Amazon’s facial recognition technology can now identify fear
Amazon’s facial recognition technology has learned a new trick. Called Rekognition, it now has the ability to identify fear, which adds another emotion to its belt of identifiable emotions, including being able to tell whether a person is happy, sad, angry, surprised, disgusted, calm, or confused. You may have experienced a few of those emotions after hearing about this.
To help figure out just how concerned everyone should be, Shankar Narayan of ACLU Washington joined the Candy, Mike and Todd Show to discuss the ramifications.
“We’ve known for a while that the large companies like Amazon and Microsoft … have been building this kind of sentiment analysis into their facial recognition product, of course,” he said. “These products don’t work particularly well even to identify people, and there have already been studies on the affect analysis part of it that shows that they don’t work particularly well either, and in fact are less accurate for certain groups like people of color, for example.”
One of the ACLU studies used to test the facial recognition technology highlighted the inaccuracy of the tech when it inadvertently listed that one in five California lawmakers are criminals.
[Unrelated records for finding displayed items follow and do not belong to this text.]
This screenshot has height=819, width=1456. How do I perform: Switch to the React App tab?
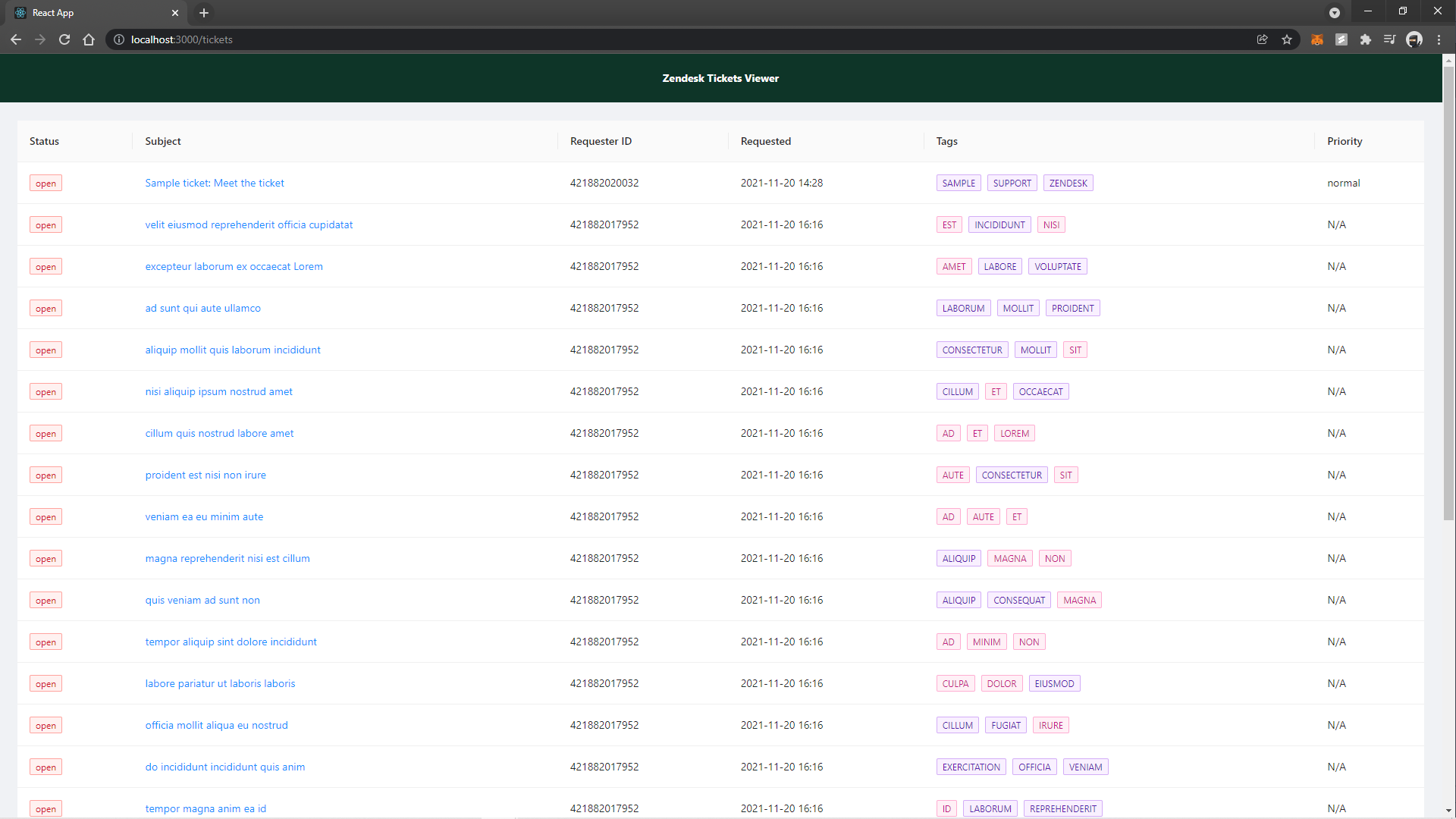click(91, 13)
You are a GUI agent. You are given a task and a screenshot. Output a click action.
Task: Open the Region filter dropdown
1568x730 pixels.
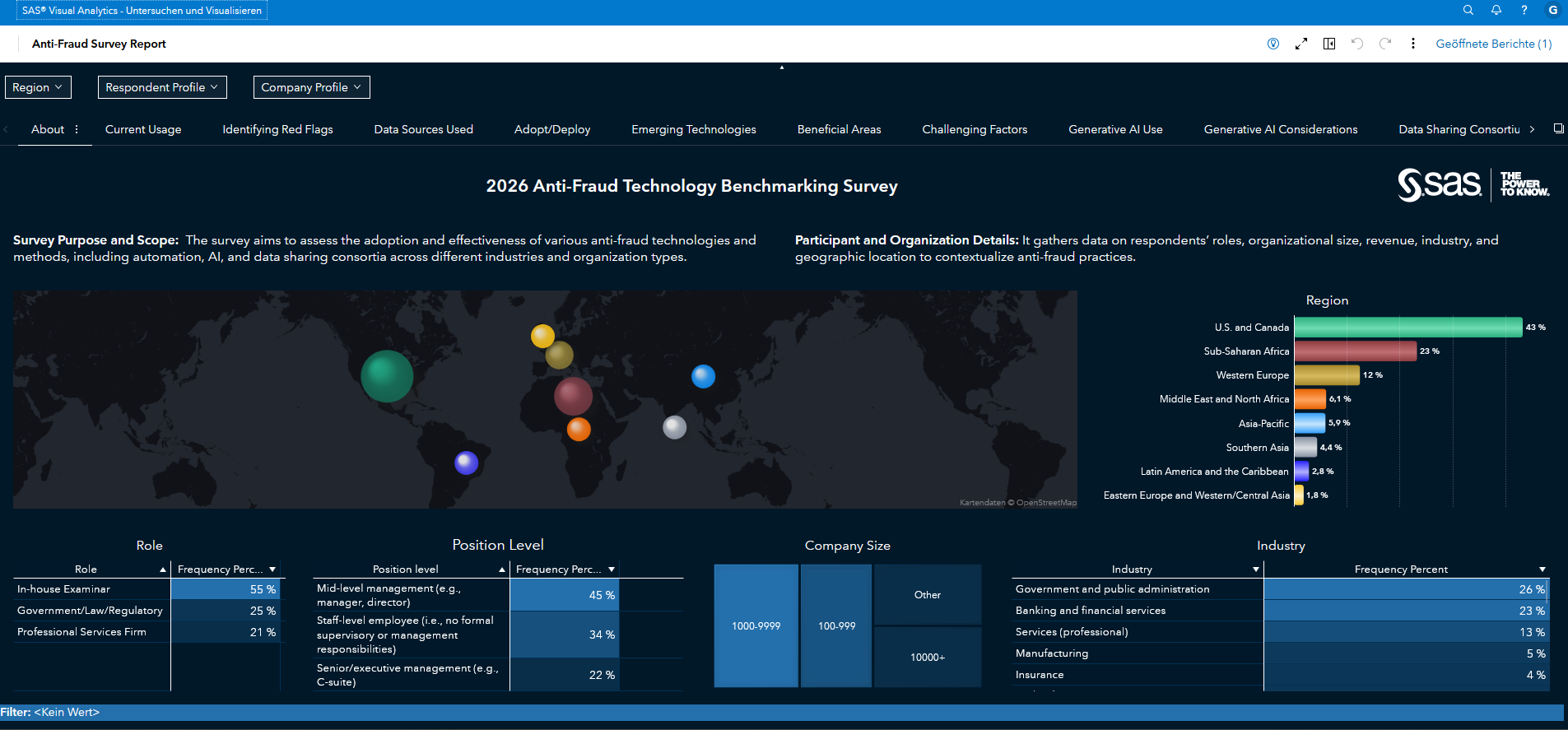coord(38,87)
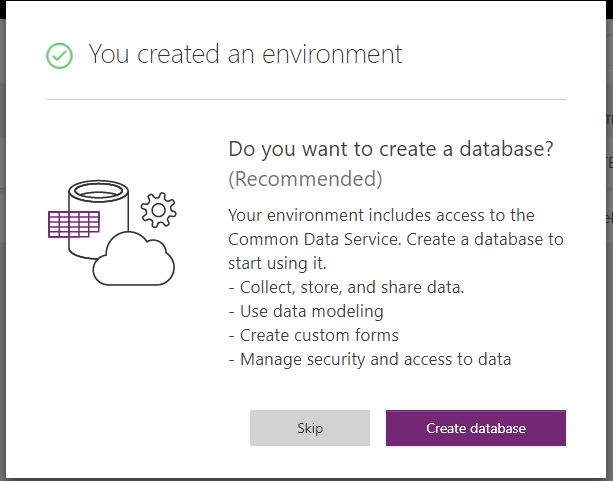
Task: Click the green success checkmark icon
Action: tap(60, 56)
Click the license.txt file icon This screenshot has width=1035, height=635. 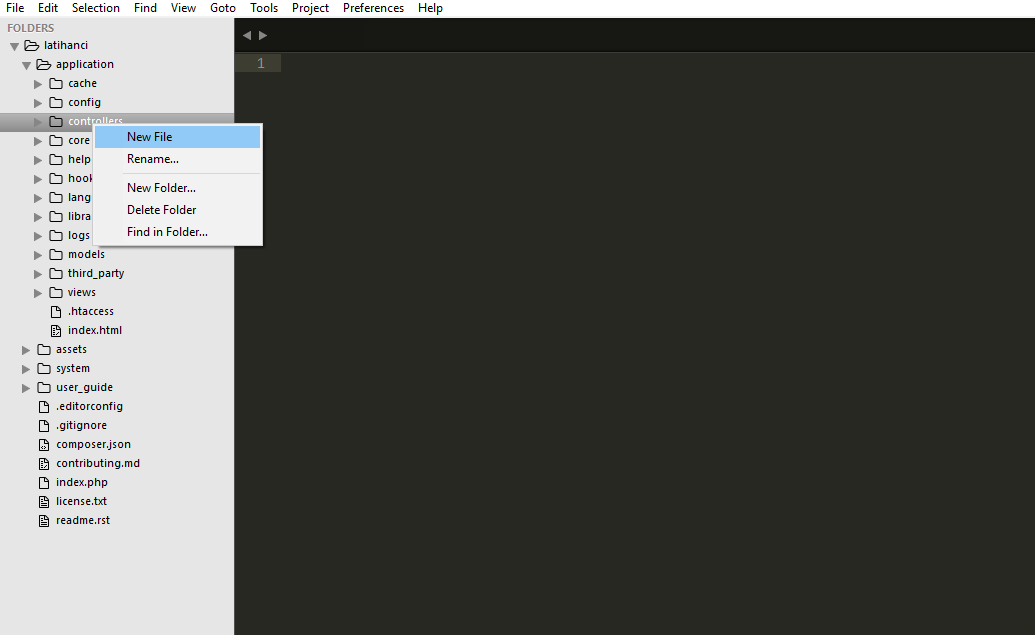(43, 501)
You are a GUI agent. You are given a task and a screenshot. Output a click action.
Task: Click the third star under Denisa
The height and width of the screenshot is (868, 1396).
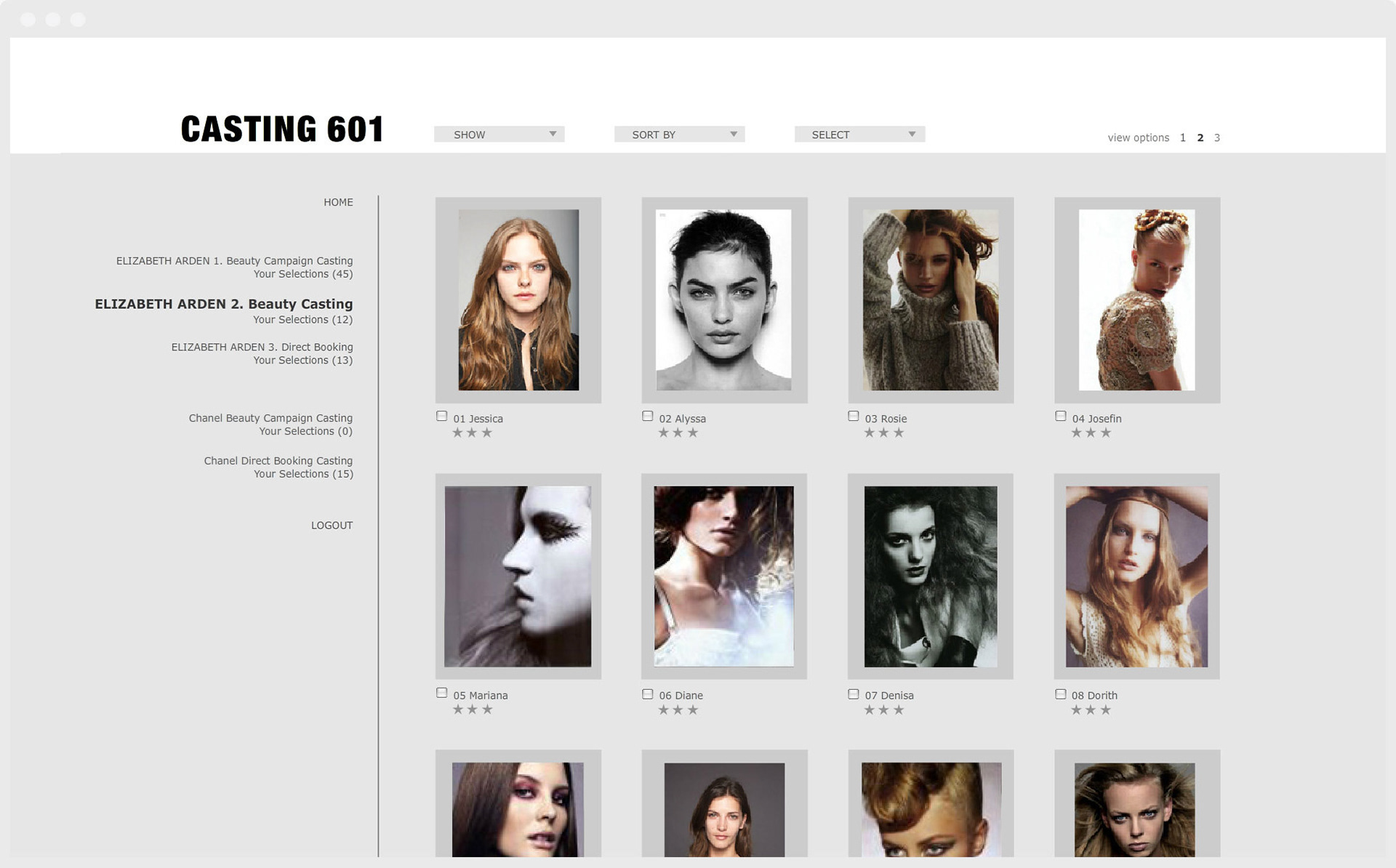[899, 710]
“We took publicly available mug shot photographs, jail booking photographs … and we compared them to publicly available photos of members of Congress,” he said. “And as noted, there were no actual matches — just to make clear: None of the legislators were actually people who were in the mug shot database — and yet it wrongly identified, in the case of Congress, 28 of them.”
How the police might incorporate emotions in facial recognition
Along with facial expressions, the technology can identify gender and age range. What concerns Narayan is how the possibility of a flawed emotion detection system being used by police in dangerous situations.
“Imagine a situation in which a police officer has a body camera with facial recognition technology incorporated into it, but also this emotion detection that’s going to tell that person purportedly, ‘Am I angry? Do I have the propensity to be dangerous?'” said Narayan. “And that officer will be making a life or death decision to perhaps use deadly force based on an algorithm that’s likely not accurate for me, and in fact, is really based on some very discredited science that that has attracted a lot of critique. That’s a scary scenario.”
Despite those concerns, he says such technology is unlikely to be used by Seattle police any time soon.
“Fortunately, in Seattle, we have a very strong surveillance ordinance where something like this would have to go through public approval by the City Council,” he said. “And in fact, the Seattle Police Department actually dropped their face surveillance product that they previously had been using, I think, in part because it would have gone through that high level of scrutiny and maybe not survived it.”